Written task -
Count the lines in the records below that contain the word "post" and give only that number.

Material to process -
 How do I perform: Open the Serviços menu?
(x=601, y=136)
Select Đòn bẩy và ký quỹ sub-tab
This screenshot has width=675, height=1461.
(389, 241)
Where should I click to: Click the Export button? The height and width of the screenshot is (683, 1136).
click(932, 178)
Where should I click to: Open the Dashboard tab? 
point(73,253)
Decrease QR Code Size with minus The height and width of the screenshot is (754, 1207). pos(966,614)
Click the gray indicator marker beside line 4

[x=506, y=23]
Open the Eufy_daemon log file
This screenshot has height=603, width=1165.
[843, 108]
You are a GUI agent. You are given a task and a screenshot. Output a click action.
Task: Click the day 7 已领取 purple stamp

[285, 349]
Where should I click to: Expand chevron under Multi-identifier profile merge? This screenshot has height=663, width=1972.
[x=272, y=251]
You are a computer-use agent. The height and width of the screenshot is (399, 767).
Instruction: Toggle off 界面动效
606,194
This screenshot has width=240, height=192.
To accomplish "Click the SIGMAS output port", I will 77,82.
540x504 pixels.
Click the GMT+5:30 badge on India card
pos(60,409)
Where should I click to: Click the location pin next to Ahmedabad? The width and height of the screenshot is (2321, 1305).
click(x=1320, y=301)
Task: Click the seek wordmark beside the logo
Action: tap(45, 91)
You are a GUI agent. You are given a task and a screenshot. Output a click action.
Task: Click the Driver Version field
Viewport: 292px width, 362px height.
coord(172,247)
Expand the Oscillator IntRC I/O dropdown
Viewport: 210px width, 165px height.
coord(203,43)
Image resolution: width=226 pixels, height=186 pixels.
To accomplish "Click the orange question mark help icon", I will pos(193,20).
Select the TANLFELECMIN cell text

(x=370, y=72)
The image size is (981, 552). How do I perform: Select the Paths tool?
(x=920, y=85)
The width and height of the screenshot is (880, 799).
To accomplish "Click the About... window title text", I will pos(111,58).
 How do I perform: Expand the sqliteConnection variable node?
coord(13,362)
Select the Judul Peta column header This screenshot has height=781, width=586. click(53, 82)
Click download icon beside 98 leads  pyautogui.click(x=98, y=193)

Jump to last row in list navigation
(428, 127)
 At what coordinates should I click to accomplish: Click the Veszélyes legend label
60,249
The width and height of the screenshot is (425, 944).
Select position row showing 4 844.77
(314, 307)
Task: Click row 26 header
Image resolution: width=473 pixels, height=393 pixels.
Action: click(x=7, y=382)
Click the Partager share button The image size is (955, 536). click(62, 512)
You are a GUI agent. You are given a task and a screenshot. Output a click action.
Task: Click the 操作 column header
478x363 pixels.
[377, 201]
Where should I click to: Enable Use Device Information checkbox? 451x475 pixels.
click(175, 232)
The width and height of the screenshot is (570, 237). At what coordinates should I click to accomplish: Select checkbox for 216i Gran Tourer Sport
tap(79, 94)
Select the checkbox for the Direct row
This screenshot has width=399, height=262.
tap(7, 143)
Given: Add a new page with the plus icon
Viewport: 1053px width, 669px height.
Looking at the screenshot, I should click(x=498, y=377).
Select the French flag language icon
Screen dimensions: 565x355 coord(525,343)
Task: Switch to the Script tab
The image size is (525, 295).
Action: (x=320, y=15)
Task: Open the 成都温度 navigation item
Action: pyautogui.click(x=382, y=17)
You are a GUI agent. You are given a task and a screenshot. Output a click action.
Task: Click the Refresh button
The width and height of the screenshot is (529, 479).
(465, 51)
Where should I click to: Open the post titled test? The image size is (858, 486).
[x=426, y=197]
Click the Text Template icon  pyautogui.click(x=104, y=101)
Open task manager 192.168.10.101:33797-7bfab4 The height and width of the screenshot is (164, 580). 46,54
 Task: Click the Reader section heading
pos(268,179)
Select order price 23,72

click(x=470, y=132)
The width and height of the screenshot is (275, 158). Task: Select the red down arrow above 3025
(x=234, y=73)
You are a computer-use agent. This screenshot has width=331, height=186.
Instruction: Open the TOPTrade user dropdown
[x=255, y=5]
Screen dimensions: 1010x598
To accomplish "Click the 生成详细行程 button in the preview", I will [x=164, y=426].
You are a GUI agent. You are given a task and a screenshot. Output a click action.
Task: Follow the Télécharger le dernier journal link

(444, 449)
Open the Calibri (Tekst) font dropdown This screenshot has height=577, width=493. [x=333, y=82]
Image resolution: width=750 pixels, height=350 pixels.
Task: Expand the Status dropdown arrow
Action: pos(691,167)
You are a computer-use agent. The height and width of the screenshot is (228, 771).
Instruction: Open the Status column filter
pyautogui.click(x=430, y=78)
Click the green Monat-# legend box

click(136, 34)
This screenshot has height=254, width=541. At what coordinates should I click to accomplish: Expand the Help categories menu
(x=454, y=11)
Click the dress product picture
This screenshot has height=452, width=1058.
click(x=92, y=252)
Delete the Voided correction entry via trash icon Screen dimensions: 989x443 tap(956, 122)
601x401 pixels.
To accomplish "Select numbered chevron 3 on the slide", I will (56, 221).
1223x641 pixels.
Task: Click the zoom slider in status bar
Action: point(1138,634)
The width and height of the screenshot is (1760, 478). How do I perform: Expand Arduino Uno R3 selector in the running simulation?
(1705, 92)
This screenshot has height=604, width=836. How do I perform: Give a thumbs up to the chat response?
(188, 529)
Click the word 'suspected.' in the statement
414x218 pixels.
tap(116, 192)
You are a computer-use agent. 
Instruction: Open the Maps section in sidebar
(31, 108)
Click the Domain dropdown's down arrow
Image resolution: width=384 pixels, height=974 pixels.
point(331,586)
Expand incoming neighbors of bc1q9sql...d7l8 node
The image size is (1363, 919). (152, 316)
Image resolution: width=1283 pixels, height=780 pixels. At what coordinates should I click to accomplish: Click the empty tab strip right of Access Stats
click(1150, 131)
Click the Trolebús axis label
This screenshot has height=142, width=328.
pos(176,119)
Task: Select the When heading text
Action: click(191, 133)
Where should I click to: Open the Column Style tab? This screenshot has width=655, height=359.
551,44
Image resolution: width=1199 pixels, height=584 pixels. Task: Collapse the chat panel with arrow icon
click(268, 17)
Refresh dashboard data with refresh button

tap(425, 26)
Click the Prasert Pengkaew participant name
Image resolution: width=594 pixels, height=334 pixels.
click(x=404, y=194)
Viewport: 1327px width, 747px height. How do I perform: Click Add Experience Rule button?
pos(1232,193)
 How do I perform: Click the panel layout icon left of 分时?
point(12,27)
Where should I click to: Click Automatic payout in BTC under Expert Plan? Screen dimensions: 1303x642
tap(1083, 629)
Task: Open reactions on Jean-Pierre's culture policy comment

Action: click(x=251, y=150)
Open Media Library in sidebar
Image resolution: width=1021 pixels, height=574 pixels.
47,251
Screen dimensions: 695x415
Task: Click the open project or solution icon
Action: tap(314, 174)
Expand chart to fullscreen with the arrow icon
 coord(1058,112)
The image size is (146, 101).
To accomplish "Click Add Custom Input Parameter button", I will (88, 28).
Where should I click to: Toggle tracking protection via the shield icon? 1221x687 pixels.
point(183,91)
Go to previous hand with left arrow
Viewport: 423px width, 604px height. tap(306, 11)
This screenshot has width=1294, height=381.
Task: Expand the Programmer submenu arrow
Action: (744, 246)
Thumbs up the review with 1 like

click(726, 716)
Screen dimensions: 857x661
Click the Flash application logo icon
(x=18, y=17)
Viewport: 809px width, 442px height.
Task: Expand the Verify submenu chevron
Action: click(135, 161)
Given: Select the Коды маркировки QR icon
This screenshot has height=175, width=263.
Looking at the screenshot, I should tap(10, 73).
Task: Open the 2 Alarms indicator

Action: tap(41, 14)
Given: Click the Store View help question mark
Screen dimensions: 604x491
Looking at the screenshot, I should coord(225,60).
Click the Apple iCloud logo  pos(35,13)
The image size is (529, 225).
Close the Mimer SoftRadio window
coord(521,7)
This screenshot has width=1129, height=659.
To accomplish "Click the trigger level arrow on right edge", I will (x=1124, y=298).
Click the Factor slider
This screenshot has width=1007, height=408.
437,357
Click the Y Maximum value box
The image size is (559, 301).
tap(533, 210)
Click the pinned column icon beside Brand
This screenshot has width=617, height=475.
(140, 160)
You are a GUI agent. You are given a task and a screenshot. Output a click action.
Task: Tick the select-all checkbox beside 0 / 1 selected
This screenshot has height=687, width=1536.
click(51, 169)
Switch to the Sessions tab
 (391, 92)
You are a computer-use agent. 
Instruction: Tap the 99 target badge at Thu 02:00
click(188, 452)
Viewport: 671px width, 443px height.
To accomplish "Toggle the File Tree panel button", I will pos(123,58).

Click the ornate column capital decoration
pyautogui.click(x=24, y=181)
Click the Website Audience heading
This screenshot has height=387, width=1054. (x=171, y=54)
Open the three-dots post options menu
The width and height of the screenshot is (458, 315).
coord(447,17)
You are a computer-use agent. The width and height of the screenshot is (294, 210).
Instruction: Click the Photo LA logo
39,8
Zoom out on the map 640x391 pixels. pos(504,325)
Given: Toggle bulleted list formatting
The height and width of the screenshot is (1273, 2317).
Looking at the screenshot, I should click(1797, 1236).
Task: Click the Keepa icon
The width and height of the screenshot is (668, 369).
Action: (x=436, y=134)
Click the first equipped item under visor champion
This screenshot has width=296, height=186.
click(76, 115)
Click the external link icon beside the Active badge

Reply -
2